Regardless, the tariffs themselves will have some immediate downsides for ordinary Americans. The duties are somewhat limited, impacting only a fraction of the approximately $505 billion worth of goods that Americans buy from China on an annual basis. And the fraction that is subject to tariffs consists primarily of advanced industrial inputs and technology, like robotics, automobiles, and heavy machinery. Nevertheless, these are likely to produce some increase in consumer prices. More significantly, Beijing has vowed to retaliate with tariffs on $50 billion worth of American exports, with an eye toward (politically sensitive) agricultural and manufacturing products.

But Trump is (reportedly) not worried by such threats. Even though Xi Jinping is better-positioned to win an extended trade conflict — both because his government can more easily insulate its citizens from the harms of such a conflict through direct intervention in the economy, and because he is more politically insulated from popular backlash to rising prices (what with being the authoritarian leader of a police state, and all) — the president appears to believe that the economic expansion he inherited is robust enough to weather some trade war–induced turbulence.

In fact, Trump hopes to open a new front in that war by the time voters head to the polls this November: According to Politico, Trump has asked the Commerce Department to declare foreign automobiles a threat to “national security” before the midterm elections, thereby enabling him to unilaterally impose a 25 percent tariff on foreign cars. Trump is, ostensibly, convinced that raising taxes on American car buyers would be a big political winner for his party this fall.
And in some districts, that theory could be right. The policy’s immediate impacts will be difficult for many voters to ascertain, while its symbolism will likely resonate with some Rust Belt residents. Further, Democrats have been very reluctant to push back on Trump’s protectionism.

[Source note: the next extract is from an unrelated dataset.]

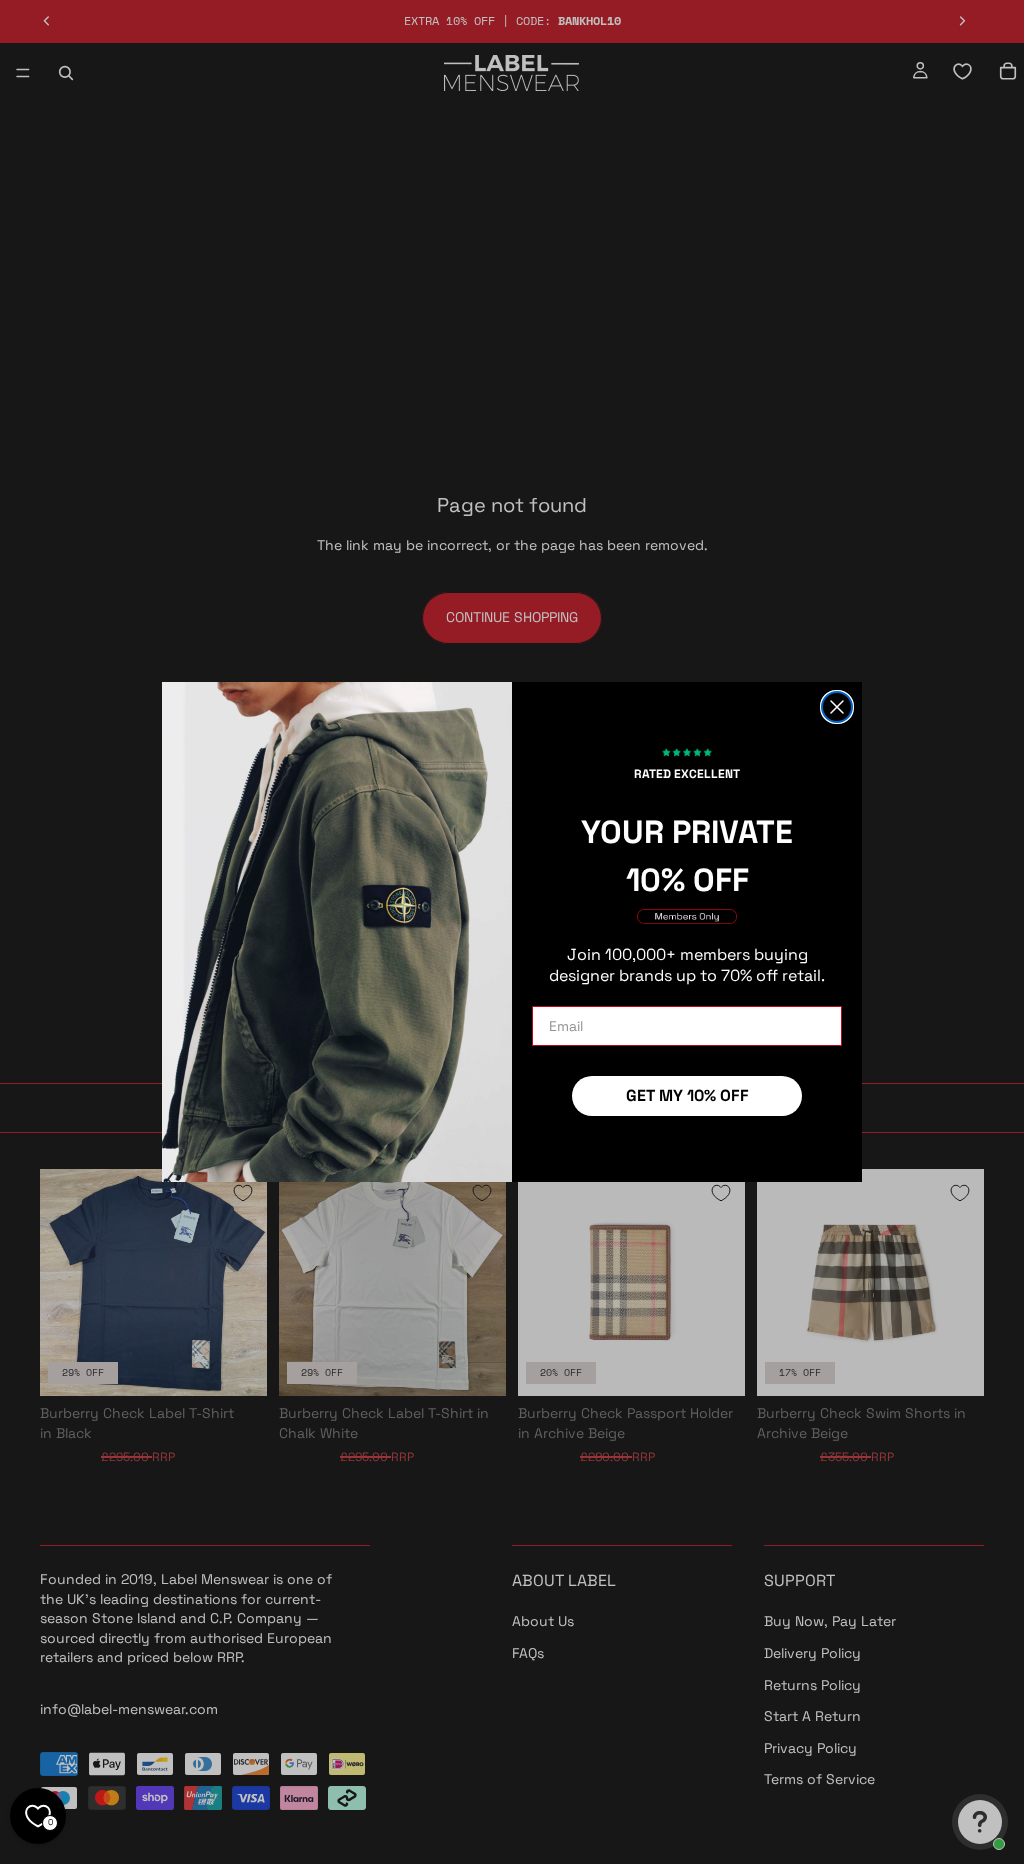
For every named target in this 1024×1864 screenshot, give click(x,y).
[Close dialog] (837, 707)
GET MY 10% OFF (687, 1095)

And yet, there’s little evidence that tariffs — particularly, on European and Canadian goods — are a winning issue nationally. In recent days, a Morning Consult poll found a plurality of the American public opposes the steel and aluminum tariffs, while a NBC News/Wall Street Journal survey showed 51 percent of voters saying they would be reluctant to support congressional candidates who back tariffs.

As a substantive matter, the duties that Trump has already enacted aren’t working out too well for the American public. As Catherine Rampell notes in the Washington Post, the president’s tariffs on imported washing machines have already produced a 17 percent increase in the price of laundry equipment in the United States, the highest such spike ever recorded. “When you aggregate all those price increases across the 10 million washers sold annually in the United States, consumers will collectively pay hundreds of thousands of dollars per year for each job supposedly created or saved,” Rampell writes.

But the true genius of Trump’s trade policy lies in its ad hoc, mindlessly uncoordinated nature: Even as the president jacked up washer prices to protect Whirlpool’s market share, he also radically increased the cost of the firm’s primary input with his steel tariffs. As a result, the price of steel is now more than 50 percent higher in the U.S. than overseas — which means that, even with the duties on washer imports in place, it’s possible that overseas laundry equipment manufacturers might still be able to compete with domestic ones on price.

All of which is to say: After passing an enormous tax cut for the rich, the president is effectively raising taxes on middle-class consumers, as part of an utterly incoherent and under-researched industrial policy that appears motivated solely by gut instinct and a egoistic desire to demonstrate his nationalistic toughness to a small segment of the electorate.

This seems like something Democrats should mention to voters, especially those in suburban districts with an affinity for foreign cars.